- [WORK TO BE COMPLETED]: Copy out the entries, starting with the line that contains "Given: Open the" and continuing through the final entry.

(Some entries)
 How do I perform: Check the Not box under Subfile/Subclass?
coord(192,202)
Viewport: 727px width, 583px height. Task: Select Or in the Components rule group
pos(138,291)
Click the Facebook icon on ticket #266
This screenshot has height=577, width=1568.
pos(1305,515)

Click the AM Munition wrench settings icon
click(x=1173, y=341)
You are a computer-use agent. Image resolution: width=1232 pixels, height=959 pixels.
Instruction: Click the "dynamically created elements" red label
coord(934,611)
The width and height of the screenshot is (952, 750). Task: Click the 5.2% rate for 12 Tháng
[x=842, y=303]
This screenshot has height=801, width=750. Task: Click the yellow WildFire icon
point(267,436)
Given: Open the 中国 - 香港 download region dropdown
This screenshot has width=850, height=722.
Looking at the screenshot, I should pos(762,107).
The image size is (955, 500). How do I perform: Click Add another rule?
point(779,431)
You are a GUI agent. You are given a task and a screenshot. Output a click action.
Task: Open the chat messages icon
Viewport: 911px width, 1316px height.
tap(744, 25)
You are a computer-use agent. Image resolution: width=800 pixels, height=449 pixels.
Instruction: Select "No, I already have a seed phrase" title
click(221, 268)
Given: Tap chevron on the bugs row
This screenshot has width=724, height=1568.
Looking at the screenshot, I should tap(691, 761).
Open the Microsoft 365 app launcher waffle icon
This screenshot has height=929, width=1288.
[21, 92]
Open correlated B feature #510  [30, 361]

- [ANSWER]:
Given: Open the 中国 - 香港 download region dropdown
This screenshot has width=850, height=722.
Looking at the screenshot, I should pos(762,107).
The image size is (955, 500). How do I perform: Click Add another rule?
point(779,431)
You are a GUI agent. You are given a task and a screenshot. Output a click action.
Task: Open the chat messages icon
Viewport: 911px width, 1316px height.
tap(744, 25)
You are a computer-use agent. Image resolution: width=800 pixels, height=449 pixels.
Instruction: Select "No, I already have a seed phrase" title
click(221, 268)
Given: Tap chevron on the bugs row
This screenshot has width=724, height=1568.
Looking at the screenshot, I should tap(691, 761).
Open the Microsoft 365 app launcher waffle icon
This screenshot has height=929, width=1288.
[21, 92]
Open correlated B feature #510  [30, 361]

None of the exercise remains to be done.